Between 1526 and 1529, Babar the Tiger, a Muslim invader from the north-west equipped with cannon, conquered most of the subcontinent and established the Mughal Empire. A succession of Islamic rulers had overrun much of northern India from the 13th century, imposing centralized modes of governance on the local peasant economies of the Indian Middle Ages. The Mughal emperors further developed the system, ruling through a hierarchy of officials who were given the right to collect land taxes in specific areas for which they had to maintain the cavalry necessary for the military operations of the state. They were not landowners, although they grew rich from the exploitation of the peasantry. There was also another landed class – the zamindars – in each locality. They were often upper caste Hindus from the pre-Mogul exploiting classes, who helped to collect the taxes and took a share for themselves. Large portions of the surplus extracted from the peasants went to the imperial court, the state bureaucracy and its armies. Few of these revenues ever returned to the villages. As Irfan Habib has noted, “The king’s bureaucracy thereby became the principal exploiting class in society”.

The state used the surplus in the cities and towns of the empire. The result was a growth of trade and urban craft production. The Mughal period witnessed the achievement of an unprecedented level of industrial and commercial prosperity, reflected in the general uptick in urbanization. There were as many as 120 big cities, and great concentrations of population, production and consumption in Lahore, Delhi and Agra, and to a lesser extent in Lucknow, Benares and Allahabad. People regarded Lahore as the greatest city in the east, and Delhi was said to be as big as Europe’s biggest city, Paris. However, this cycle of prosperity could not last due to the destruction of the peasant productive base of the Empire. There was no feedback into the villages of the industrial advance in the towns. The growth of the city trades was accompanied by stagnation and impoverishment of the villages. Instead of producing commodities for the use of society, the cities devastated the countryside while eating up local produce. This imbalance between the urban and rural areas was worsened by the political superstructure put in place by the Mughals.

The monarchy followed a policy of moving its officials from area to area every few years so as to stop them ever establishing the regional roots which would give them the ability to resist central control.
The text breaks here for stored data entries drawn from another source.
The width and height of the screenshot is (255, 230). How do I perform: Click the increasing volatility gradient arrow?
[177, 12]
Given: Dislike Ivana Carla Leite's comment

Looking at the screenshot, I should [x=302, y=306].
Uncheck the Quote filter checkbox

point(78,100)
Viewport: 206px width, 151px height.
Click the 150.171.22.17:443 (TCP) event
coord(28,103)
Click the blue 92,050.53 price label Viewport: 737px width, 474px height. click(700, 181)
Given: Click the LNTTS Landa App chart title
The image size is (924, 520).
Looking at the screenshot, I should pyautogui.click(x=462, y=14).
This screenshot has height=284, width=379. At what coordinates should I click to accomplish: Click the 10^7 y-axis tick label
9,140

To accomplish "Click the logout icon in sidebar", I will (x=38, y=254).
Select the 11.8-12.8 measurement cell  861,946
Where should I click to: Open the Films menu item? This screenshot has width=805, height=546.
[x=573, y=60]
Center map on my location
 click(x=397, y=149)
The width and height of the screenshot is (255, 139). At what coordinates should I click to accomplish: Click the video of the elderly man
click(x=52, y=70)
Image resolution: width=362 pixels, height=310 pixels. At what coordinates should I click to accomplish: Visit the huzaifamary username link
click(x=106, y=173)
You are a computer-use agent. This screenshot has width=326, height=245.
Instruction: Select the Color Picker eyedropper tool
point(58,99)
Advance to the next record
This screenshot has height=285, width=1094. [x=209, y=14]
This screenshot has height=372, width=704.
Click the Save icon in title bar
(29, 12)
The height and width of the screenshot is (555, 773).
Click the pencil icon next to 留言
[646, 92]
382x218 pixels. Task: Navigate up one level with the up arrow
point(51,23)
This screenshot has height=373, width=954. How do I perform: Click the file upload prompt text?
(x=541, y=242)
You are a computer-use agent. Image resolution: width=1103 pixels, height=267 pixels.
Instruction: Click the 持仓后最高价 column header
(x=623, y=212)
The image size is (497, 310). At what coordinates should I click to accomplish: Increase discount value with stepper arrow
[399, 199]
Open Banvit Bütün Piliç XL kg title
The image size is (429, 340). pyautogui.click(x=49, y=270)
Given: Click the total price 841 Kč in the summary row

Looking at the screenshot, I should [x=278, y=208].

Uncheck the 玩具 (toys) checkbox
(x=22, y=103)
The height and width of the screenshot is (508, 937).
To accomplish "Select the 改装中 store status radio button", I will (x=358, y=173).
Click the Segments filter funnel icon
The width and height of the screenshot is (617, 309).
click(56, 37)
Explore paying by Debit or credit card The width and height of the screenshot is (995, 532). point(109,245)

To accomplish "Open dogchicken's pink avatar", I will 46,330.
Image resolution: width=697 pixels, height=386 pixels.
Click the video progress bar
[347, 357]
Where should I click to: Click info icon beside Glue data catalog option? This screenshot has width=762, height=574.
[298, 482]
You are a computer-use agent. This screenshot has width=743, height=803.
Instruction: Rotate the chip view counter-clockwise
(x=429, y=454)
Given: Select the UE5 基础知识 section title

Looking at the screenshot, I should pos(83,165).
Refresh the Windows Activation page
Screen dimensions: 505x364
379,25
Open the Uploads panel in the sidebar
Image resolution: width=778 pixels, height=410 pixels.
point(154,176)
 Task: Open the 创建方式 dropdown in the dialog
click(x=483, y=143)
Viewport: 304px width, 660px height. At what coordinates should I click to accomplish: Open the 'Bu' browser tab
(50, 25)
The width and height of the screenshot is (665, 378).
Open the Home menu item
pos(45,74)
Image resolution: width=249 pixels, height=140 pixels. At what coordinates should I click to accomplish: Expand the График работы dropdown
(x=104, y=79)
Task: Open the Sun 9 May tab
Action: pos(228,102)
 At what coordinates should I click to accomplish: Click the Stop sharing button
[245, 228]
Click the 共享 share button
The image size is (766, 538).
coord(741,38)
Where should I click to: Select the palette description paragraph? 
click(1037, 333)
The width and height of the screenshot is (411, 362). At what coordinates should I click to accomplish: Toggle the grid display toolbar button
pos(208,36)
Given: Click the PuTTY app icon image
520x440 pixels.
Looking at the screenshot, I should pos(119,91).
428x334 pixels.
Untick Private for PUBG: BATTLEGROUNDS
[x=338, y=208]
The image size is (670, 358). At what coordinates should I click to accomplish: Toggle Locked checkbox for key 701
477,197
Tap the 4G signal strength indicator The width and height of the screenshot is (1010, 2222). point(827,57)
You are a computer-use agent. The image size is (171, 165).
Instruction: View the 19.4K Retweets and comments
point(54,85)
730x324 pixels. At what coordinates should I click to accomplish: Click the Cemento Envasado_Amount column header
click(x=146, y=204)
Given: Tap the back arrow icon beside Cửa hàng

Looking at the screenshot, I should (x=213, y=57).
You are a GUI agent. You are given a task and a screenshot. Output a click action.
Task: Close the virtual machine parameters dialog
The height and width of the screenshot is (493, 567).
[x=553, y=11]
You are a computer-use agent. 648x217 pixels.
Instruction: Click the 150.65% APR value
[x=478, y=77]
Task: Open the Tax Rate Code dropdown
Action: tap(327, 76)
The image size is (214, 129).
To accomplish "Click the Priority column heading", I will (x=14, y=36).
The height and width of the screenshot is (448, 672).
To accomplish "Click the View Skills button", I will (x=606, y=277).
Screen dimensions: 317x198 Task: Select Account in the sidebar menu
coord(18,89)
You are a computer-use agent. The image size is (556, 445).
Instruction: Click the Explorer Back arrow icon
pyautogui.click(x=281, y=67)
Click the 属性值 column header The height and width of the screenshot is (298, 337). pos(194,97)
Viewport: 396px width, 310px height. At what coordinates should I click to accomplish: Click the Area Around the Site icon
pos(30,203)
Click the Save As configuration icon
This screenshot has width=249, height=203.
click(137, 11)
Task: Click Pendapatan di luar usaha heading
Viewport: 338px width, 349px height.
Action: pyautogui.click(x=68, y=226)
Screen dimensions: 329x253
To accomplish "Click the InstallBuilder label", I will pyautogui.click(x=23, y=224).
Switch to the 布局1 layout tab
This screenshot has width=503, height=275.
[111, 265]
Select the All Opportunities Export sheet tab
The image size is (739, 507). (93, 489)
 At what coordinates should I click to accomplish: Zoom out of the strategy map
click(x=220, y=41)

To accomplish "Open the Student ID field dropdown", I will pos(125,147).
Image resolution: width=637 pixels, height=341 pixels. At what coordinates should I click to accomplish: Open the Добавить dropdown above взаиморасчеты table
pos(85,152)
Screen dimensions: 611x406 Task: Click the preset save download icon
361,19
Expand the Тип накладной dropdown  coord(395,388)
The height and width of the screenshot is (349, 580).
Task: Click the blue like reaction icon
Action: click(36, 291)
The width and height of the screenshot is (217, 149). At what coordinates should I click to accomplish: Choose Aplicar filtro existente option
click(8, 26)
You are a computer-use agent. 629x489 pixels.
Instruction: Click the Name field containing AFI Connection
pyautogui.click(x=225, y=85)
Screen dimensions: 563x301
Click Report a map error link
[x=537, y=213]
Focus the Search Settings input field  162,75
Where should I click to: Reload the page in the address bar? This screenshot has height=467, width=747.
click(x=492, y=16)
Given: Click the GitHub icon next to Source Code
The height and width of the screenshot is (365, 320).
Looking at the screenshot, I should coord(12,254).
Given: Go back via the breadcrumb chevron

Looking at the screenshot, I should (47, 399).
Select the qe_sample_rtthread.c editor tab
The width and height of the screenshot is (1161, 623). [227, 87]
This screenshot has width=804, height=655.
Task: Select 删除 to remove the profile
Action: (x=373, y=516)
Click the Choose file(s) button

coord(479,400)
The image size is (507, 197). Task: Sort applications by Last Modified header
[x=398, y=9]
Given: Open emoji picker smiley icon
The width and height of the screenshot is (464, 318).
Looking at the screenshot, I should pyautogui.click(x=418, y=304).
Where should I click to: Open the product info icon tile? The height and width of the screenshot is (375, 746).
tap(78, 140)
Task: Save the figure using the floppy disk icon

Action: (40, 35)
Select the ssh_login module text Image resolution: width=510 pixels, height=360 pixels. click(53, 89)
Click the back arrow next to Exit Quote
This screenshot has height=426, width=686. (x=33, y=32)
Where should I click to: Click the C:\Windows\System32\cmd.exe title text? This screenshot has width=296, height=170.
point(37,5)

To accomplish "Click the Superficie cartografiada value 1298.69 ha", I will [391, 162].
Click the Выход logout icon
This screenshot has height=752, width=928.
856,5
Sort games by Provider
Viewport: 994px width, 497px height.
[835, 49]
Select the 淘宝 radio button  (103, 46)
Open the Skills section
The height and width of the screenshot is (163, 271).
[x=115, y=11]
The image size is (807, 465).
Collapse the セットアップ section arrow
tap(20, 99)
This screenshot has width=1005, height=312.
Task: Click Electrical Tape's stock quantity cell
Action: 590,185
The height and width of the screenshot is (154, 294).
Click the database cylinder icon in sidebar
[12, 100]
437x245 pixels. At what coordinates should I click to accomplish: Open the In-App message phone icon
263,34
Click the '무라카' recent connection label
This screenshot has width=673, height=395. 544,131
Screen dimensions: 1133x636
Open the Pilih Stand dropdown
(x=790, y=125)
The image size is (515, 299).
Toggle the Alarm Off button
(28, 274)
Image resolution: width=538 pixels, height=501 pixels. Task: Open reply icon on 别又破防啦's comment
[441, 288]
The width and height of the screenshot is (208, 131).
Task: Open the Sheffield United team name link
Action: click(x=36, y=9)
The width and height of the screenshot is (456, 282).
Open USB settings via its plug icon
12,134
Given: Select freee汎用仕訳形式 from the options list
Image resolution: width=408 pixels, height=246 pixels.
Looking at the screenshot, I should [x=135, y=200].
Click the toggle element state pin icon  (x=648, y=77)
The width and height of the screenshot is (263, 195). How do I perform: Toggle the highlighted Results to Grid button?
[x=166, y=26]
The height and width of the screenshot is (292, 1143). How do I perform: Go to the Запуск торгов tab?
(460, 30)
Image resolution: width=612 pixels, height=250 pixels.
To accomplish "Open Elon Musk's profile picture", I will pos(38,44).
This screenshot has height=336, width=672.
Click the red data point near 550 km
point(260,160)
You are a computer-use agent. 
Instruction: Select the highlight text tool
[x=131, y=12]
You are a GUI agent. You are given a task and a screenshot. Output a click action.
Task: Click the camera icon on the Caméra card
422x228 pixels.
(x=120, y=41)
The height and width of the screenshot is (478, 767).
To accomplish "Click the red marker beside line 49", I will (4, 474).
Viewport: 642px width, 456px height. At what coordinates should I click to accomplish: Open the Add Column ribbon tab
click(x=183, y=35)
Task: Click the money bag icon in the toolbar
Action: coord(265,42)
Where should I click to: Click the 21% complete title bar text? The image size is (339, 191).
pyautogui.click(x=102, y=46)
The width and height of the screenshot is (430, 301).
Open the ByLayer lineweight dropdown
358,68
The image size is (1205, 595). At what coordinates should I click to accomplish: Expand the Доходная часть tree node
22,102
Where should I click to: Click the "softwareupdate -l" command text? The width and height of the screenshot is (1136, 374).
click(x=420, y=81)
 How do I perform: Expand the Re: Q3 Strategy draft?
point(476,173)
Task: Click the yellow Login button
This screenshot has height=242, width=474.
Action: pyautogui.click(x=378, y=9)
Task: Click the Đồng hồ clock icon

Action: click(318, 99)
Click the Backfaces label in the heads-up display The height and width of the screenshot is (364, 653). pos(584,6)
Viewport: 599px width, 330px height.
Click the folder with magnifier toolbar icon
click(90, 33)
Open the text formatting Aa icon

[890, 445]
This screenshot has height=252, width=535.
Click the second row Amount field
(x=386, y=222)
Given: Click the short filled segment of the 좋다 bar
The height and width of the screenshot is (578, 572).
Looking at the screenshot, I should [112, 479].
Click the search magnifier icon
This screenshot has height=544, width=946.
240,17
But this meant the officials set out to enrich themselves as quickly as possible at the expense of the local people, showing little concern about sustaining, let alone increasing, the productivity of the land under their control. At the same time as Shah Jahan was using the tax revenues to glorify Lahore, Delhi and Agra and build the Taj Mahal, agricultural lands were being laid waste through bribery and systematic neglect, as a result of which the peasantry was being robbed and plundered. By the end of the 17thcentury, the weaknesses in agriculture were reducing the productive resources of the empire as a whole and leading to rebellions and civil wars, which further sapped productive resources. By the end of Aurangzeb’s reign, Sikh insurgents were already a problem in the hinterland of Lahore. There was a revolt of the Jat peasant caste in the region between Agra and Delhi, a great Sikh rebellion in 1709, and a revolt of the Marathas, which created deep cracks in the pillars of Mughal rule. The fighting strength of the rebellions was provided by peasant bitterness. But the leadership usually came from zamindar or other exploiting classes who resented the lion’s share of the surplus going to the Mughal ruling class.

Internal disorder of the Mughal Empire opened the gates to endless rapine, anarchy and foreign conquest. Until fairly late in the 17th century, Britain’s trading posts in India were present on Indian soil only by permission of the Mughal Empire, which was quite capable of defending itself against European incursions or dictates. The situation changed only at the century’s end, when the stage was set for the intrusion of the English into Indian affairs as the Mughal Empire succumbed to its own difficulties. The merchant capitalists of the still dynamic region of Bengal saw the easiest way to protect their trade as backing the emerging political power of the British East India Company. In 1757, Robert Clive, an officer in the service of the British East India Company, took Calcutta and defeated the army of the Nawab of Bengal at the Battle of Plassey. The Nawab was nominally the viceroy of the Mughal Emperor in Delhi. In reality, he was an independent ruler, one of several across India who were often at war with each other. The Europeans were able to subjugate India province by province.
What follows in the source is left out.